Microsoft has identified five critical vulnerabilities within the Paragon Partition Manager’s BioNTdrv.sys driver. Notably, one of these vulnerabilities has been actively exploited by ransomware groups in zero-day attacks, granting hackers SYSTEM-level privileges on Windows systems.
Understanding BYOVD Attacks
The exploited vulnerabilities are typically leveraged through a technique known as Bring Your Own Vulnerable Driver (BYOVD). This approach allows attackers to upload a malicious kernel driver onto the targeted system, thereby escalating their privileges. As stated in a warning from the Cybersecurity and Infrastructure Security Agency (CISA), "An attacker with local access to a device can exploit these vulnerabilities to escalate privileges or initiate a denial-of-service (DoS) attack on the victim’s machine."
Furthermore, since the attack utilizes a Microsoft-signed driver, threat actors can exploit systems even if the Paragon Partition Manager is not installed, which broadens the potential attack surface.
The Risks of Kernel-Level Drivers
BioNTdrv.sys operates at the kernel level, enabling threat actors to exploit vulnerabilities and execute commands at the same privilege level as the driver itself. This capability allows them to bypass essential security measures and protections that are typically integrated into modern operating systems.
Microsoft’s security researchers have flagged five specific vulnerabilities, with CVE-2025-0289 being particularly noteworthy due to its active exploitation in ransomware attacks. While the specific ransomware groups utilizing this vulnerability remain undisclosed, the CERT/CC bulletin indicates that "Microsoft has observed threat actors exploiting this weakness in BYOVD ransomware attacks, specifically using CVE-2025-0289 to achieve privilege escalation to SYSTEM level before executing further malicious code."
Detailed Overview of Vulnerabilities
The identified Paragon Partition Manager vulnerabilities are as follows:
-
CVE-2025-0288 – This flaw can lead to arbitrary kernel memory writes due to improper handling of the ‘memmove’ function, allowing an attacker to escalate privileges.
-
CVE-2025-0287 – This vulnerability arises from a null pointer dereference caused by a missing validation of the ‘MasterLrp’ structure and enables the execution of arbitrary kernel code.
-
CVE-2025-0286 – An arbitrary kernel memory write caused by improper validation of user-supplied data lengths, allowing attackers to execute arbitrary code.
-
CVE-2025-0285 – The failure to validate user-supplied data results in arbitrary kernel memory mapping, enabling attackers to manipulate kernel memory mappings for privilege escalation.
- CVE-2025-0289 – This vulnerability exposes system resources due to insecure kernel resource access, arising from the failure to validate the ‘MappedSystemVa’ pointer before passing it to ‘HalReturnToFirmware.’
The first four vulnerabilities affect Paragon Partition Manager versions up to 7.9.1, while CVE-2025-0289 impacts versions 17 and older.

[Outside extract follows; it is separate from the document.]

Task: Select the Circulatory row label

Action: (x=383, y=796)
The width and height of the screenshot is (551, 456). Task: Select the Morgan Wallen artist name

Mitigating Risks and Recommended Actions
Users of the Paragon Partition Manager are strongly advised to upgrade to the latest version, which includes the patched BioNTdrv.sys version 2.0.0, addressing all identified vulnerabilities. However, it’s crucial to recognize that systems without Paragon software installed remain vulnerable to BYOVD tactics, as attackers can embed the compromised driver within their tools, allowing exploitation.
To enhance defense mechanisms, Microsoft has updated its ‘Vulnerable Driver Blocklist’ to prevent the loading of the affected driver on Windows systems. Users and organizations should ensure this protective measure is active. To verify the activation of the blocklist, navigate to Settings → Privacy & security → Windows Security → Device security → Core isolation → Microsoft Vulnerable Driver Blocklist.
Conclusion
In a recent advisory, Paragon Software has also cautioned users to upgrade the Paragon Hard Disk Manager, which utilizes the same driver that Microsoft plans to block. Given the rising prevalence of BYOVD attacks, it is imperative for users to activate the Microsoft Vulnerable Driver Blocklist to safeguard Windows devices against these sophisticated threats.
Cybercriminals employing BYOVD techniques, such as groups identified as Scattered Spider, Lazarus, BlackByte ransomware, and LockBit ransomware, have illustrated the necessity for heightened vigilance in organizational cybersecurity practices. Ensuring driver vulnerabilities are mitigated is a significant step toward protecting sensitive data and maintaining system integrity in today’s threat landscape.